Levels of Dementia Knowledge, Dementia Fear, Dementia Health Beliefs and Dementia Prevention Behaviors of Participants (N = 199)

3. Predictors of dementia prevention behaviors

Correlation analysis revealed that dementia prevention behaviors were positively associated with self-efficacy (r = .33, p < .001), cues to action (r = .31, p < .001), and perceived benefits (r = .22, p = .002). Conversely, they were negatively associated with perceived barriers (r = −.31, p < .001), perceived susceptibility (r = −.28, p < .001) and dementia fear (r = −.16, p = .028) (Table 3).

Correlations between Dementia Knowledge, Dementia Fear, Dementia Health Beliefs and Dementia Prevention Behaviors (N = 199)
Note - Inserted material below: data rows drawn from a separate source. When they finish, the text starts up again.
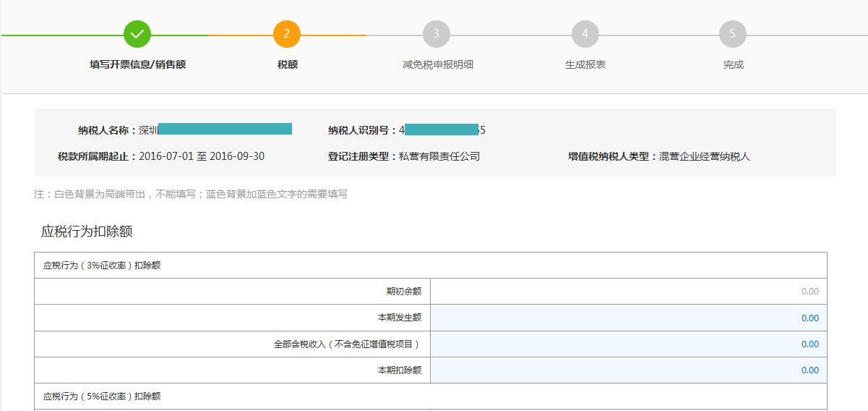This screenshot has width=868, height=411.
Task: Select the gray step 4 circle
Action: click(585, 34)
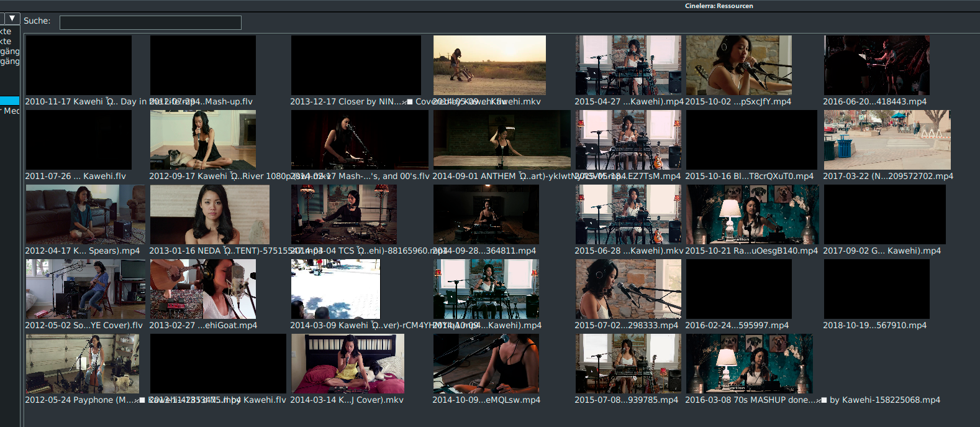Open the dropdown arrow beside Suche

[x=11, y=19]
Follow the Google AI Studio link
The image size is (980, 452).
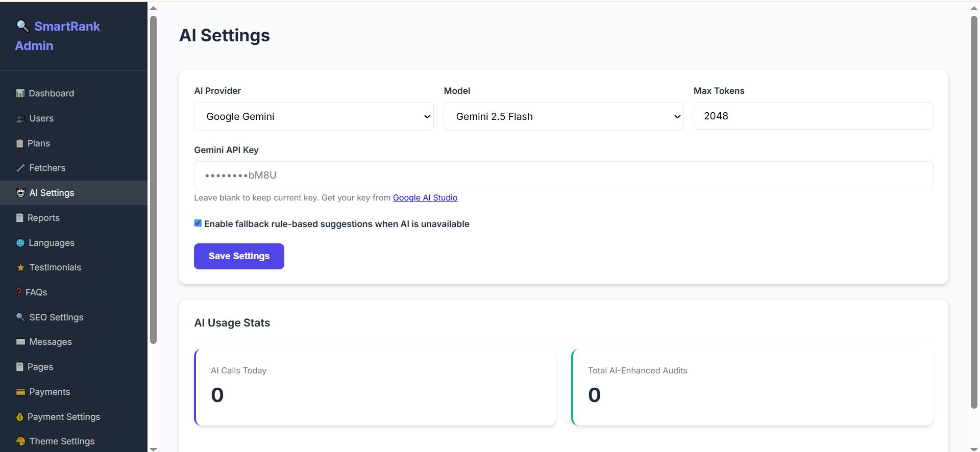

To identify factors influencing dementia prevention behaviors among community-dwelling older adults, independent variables showing significant differences on univariate analysis (age, religion, and dementia screening plans), health belief variables (perceived susceptibility, severity, benefits, barriers, cues to action, health motivation, and self-efficacy), dementia knowledge, and dementia fear were analyzed. Despite initial analyses showing no significant differences or correlations, dementia knowledge was included in the regression model based on prior research indicating its potential influence on dementia prevention behaviors [11,21,22] and to explore these factors within the HBM framework. Notably, scatter plot analysis revealed a nonlinear relationship between dementia knowledge and dementia prevention behaviors, prompting the inclusion of a quadratic term for dementia knowledge on polynomial regression analysis. Our results confirmed that the quadratic term for dementia knowledge was significant, indicating a nonlinear relationship between dementia knowledge and prevention behaviors (Table 4).

Factors Affecting Participants’ Dementia Prevention Behaviors (N = 199)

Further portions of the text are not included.